**Exercise goal**
Among the entries that follow, some lines contain the word "kako". Show all of them.

**Given entries**
--
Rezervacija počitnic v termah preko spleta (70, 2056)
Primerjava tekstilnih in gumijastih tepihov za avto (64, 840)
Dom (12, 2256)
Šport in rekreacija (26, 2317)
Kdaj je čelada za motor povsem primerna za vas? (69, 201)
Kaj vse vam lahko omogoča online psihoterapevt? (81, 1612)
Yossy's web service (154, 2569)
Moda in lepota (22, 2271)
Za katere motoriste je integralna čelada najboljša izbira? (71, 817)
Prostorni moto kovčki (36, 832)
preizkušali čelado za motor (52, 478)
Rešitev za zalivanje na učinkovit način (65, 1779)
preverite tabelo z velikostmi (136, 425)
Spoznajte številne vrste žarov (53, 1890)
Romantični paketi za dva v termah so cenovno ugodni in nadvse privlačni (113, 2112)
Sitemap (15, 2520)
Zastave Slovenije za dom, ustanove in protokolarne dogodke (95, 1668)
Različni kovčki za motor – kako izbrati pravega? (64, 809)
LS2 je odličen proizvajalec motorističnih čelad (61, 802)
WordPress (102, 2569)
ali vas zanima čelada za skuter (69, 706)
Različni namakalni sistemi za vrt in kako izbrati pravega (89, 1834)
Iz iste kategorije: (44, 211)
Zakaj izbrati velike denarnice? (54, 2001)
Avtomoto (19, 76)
--
**Solution to the exercise**
Različni kovčki za motor – kako izbrati pravega? (64, 809)
Različni namakalni sistemi za vrt in kako izbrati pravega (89, 1834)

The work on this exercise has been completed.